(Material for the task begins)

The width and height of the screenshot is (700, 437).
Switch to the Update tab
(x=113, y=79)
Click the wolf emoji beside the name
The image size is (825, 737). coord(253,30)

(Material for the task ends)

**Exercise requirements:** All lines of the data above must be repeated exactly.

**Answer space:**
The width and height of the screenshot is (700, 437).
Switch to the Update tab
(x=113, y=79)
Click the wolf emoji beside the name
The image size is (825, 737). coord(253,30)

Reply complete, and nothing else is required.